I spent a good twenty minutes wondering if The Legend of Tarzan was a sequel to a film that somehow slipped by me. After a bland preamble yet again establishing scummy white guys as the enemy of the republic of Congo, we zip to London to find Tarzan as… no longer Tarzan.
“But I’m not Tarzan any more!”, no-longer-Tarzan (Alexander Skarsgard) says something like to someone that might have been Jane (Margot Robbie) – because she’s there too. Wait what did I miss? He’s already Tarzan? She’s still Jane of course, but they’ve already done the whole “me Tarzan, you Jane” bit? So what’s left then?
Well as it turns out not much. Once Tarzan-Again and Jane (and for some reason Sam Jackson as George, whose role seems to be to say the blindingly obvious) arrive in the Congo to inspire the apparently hapless native people sufficiently to have them fight back against the natural resource thieving Europeans fronted by the dapper Rom (Christoph Waltz – who unfortunately never gets to bare his teeth), the plot could be summed up as “Yo Tarzan they got yo girl. Whatchugon do now!?!”
And what Alexander Skarsgard’s Tarzan can do is control computer generated creatures.
He can converse with gorillas, cuddle wild lions, and you can bet he can chat up an alligator at short notice.
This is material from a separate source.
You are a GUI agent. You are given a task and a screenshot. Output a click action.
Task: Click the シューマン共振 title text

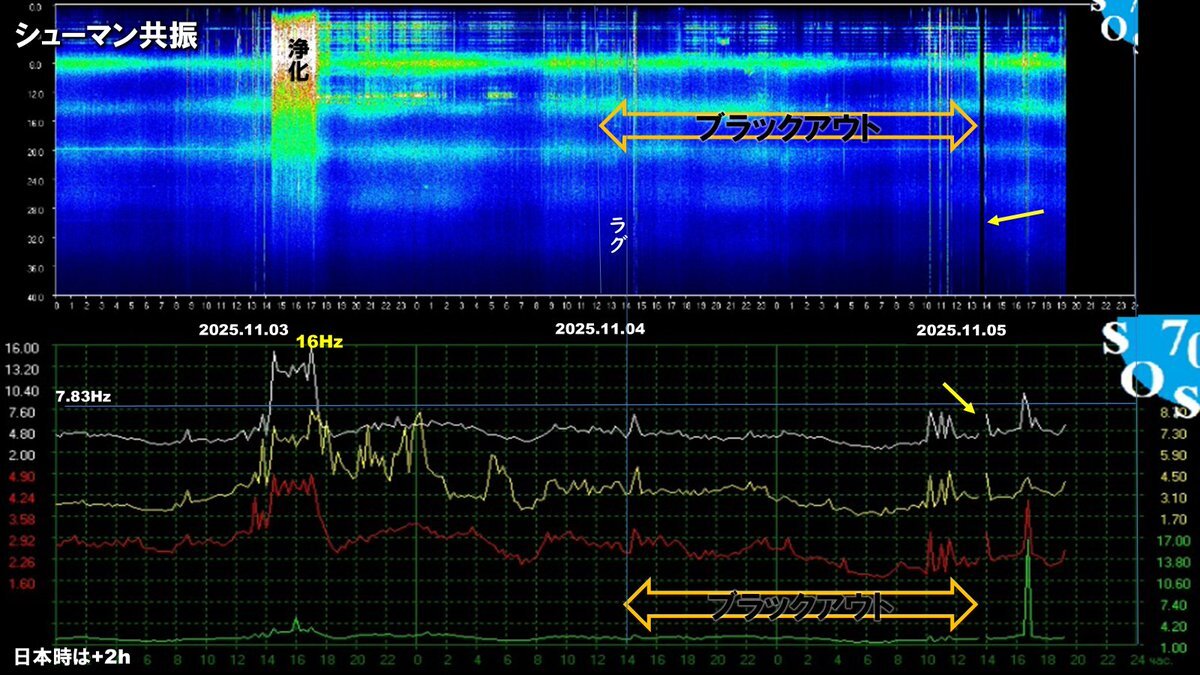point(106,37)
Not a typo.
He can also conjure a strategically placed vine from anywhere and engage in unremarkable action sequences that elicit no emotional response.
In actuality this entire film is misguided. It ignores the actual ‘legend’ which is the origins of the boy one with the jungle, and instead takes a pretty dull Londoner and has him rip his shirt off a few times while I wonder how many others in the audience think he looks exactly like Alexander Gudonov from Die Hard. I had about two hours to think about that, because the action and drama sure wasn’t distracting me. In fact I think I was as interested in this film as Samuel L Jackson was in appearing in it, and I think I saw him checking his bank balance on his phone in one scene to make sure the cheque had cleared…
Unlike the Congo this film doesn’t appreciate its natural resources. It lets Margot Robbie stew in a cage for half the film. It lets Christoph Waltz set up a character with no real pay off. It allows Sam Jackson to get paid to be an onscreen narrator, and most of all it lets young Skarsgard and his chiseled abs be outshone by frankly generic and forgettable cgi animals.
Actually ‘Most of All’ it opts to mislabel what is a formulaic tale instead of tackling the actual Legend known worldwide.
Final Rating – 5.5 / 10. Me Tarzan, Who Cares?